Hudson Smith

Personal information
- Full name: Hudson Smith
- Born: 17 December 1972 (age 53) Sydney, New South Wales, Australia

Playing information
- Position: Lock, Second-row
Club
| Years | Team | Pld | T | G | FG | P |
| 1994–98 | Balmain Tigers | 78 | 5 | 1 | 0 | 22 |
| 1999 | Salford City Reds | 27 | 5 | 0 | 0 | 20 |
| 2000 | Bradford Bulls | 34 | 4 | 0 | 0 | 16 |
|  | Total | 139 | 14 | 1 | 0 | 58 |
- Source: As of 17 May 2019

= Hudson Smith =

Australian rugby league footballer

Hudson Smith is an Australian former rugby league footballer who played in the 1990s and 2000s. He played for Balmain, Salford City Reds and Bradford Bulls.

==Playing career==
Smith made his first grade debut for Balmain in Round 1 1994 against North Sydney at Leichhardt Oval. Smith made seven appearances for Balmain in his first season as the club finished last on the table claiming the wooden spoon. This was only the fourth time that Balmain had finished last on the table since entering the competition in 1908.
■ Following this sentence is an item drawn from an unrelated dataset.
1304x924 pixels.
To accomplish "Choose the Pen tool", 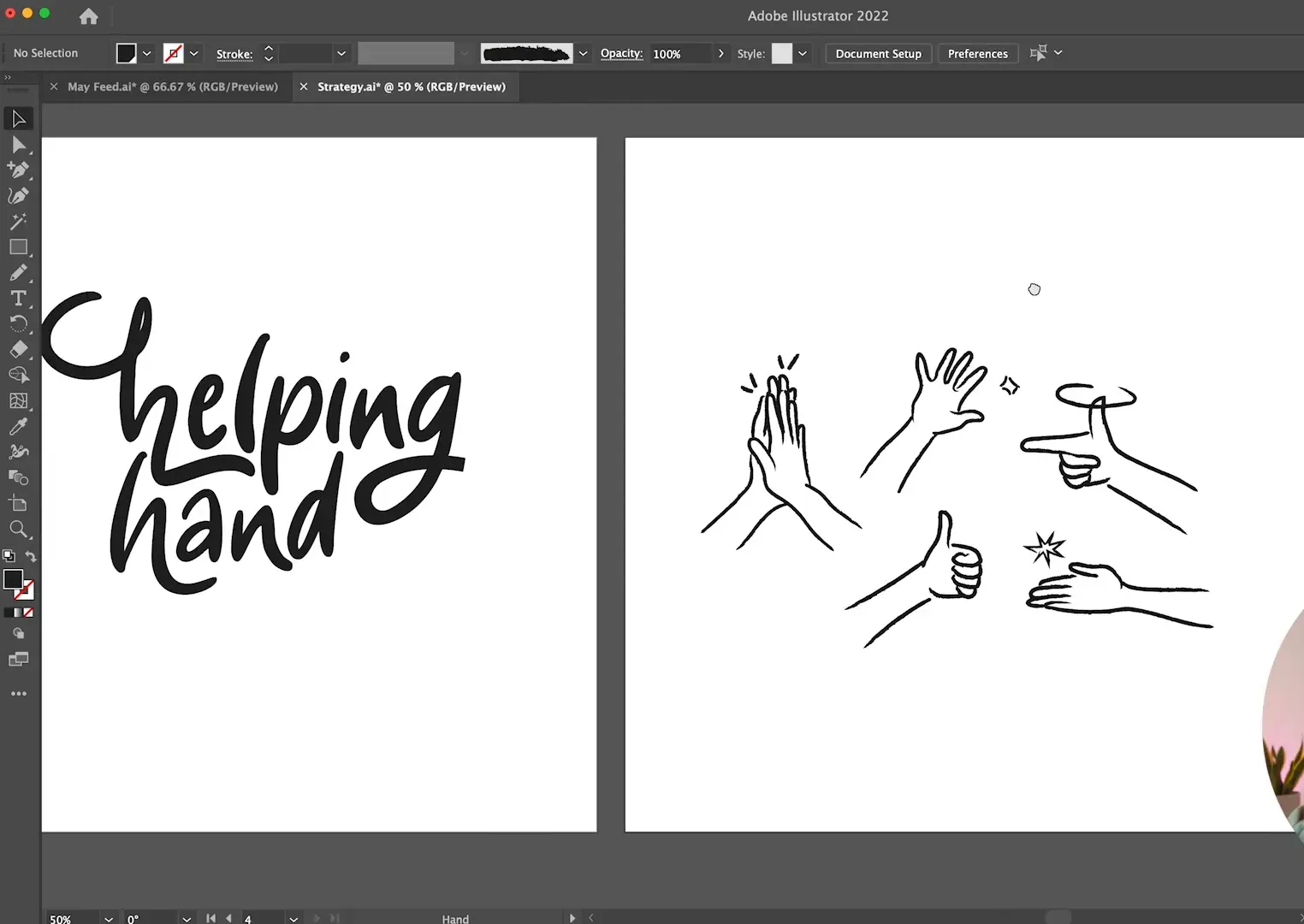I will click(x=19, y=170).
In 1995 at the start of the Super League war, Balmain decided to change their name to the "Sydney Tigers" and move their home games to Parramatta Stadium in a bid to appeal to a wider fan base. The change in name or venue didn't help the club's fortunes and they missed the finals in both their years at Parramatta. Smith would be a regular starter in the team over both seasons.

In 1997, Balmain reverted to their former name and moved their home games back to Leichhardt Oval after the "Sydney Tigers" idea was deemed a failure. The club would go on to miss the finals by just 1 point in 1997. In Smith's final year at Balmain, the club finished a disappointing 13th place.

In 1999, Smith joined Salford. That year, Salford managed to avoid relegation finishing 12th. In 2000, Smith joined Bradford and played in their semi-final loss against Wigan.

Smith then returned to Australia and signed with Burleigh Heads in the Queensland competition. He later became captain-coach of Cobar who played in the Group 11 NSW competition.